I could write about the day he was born, on a Monday morning, early - and fast.  So fast in fact that Jamie never had a chance to call anyone to tell them we were headed to the hospital, until after our little miracle arrived.  My mom thought he was kidding when he said, "She had the baby!"

I could tell you about the first few weeks at home - the laughter we shared at 2 a.m. as we navigated the challenges of nursing a newborn, the sleepless nights, the paranoia that something would happen to James - or I could tell you that over time that paranoia has subsided and we have embraced the pure joy that has come with his arrival. 

I will tell you about the amazing journey it is to bring a rainbow into the world.  A rainbow baby is one that comes after the loss of a baby...because a rainbow is beauty after a storm; not to negate the ravages of the storm, but to show something of beauty and hope.  James is our rainbow baby. 

He was born at 8 lbs. 11 oz. and 21 inches long with a full head of dark, beautiful hair.  It is amazing to me how quickly you learn about your child.  He is, after all, not yet 12 weeks old, but I know him.  He has dimples and a charming smile, loves to nurse, and is a happy, content little guy.  He has found his hands and started to "talk" to us regularly.  James is the baby that makes you want ten more babies. 
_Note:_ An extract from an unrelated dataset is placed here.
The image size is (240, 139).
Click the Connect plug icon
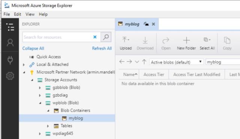[10, 60]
By far the most amazing thing about this journey is seeing our family transform from a twosome to a threesome.  Even after such a short time, I simply can't imagine our life without him.  It is hard to remember a life without him in it...we have been so blessed.  Watching my husband become a father has to be the single greatest series of moments I have ever experienced.  Jamie is as enchanted with James as I am...we sit together and laugh at his smiles and coos.  Sometimes I just sit back and watch them together - and just listen to the sounds that have changed my house.  A squeak, a squawk, a cry...a coo, a giggle, a sing-song voice that belongs to me or Jamie.  We do more laundry than ever before, and there is so much "stuff" sitting around our house.  But I don't care - because he is amazing.  And totally worth it.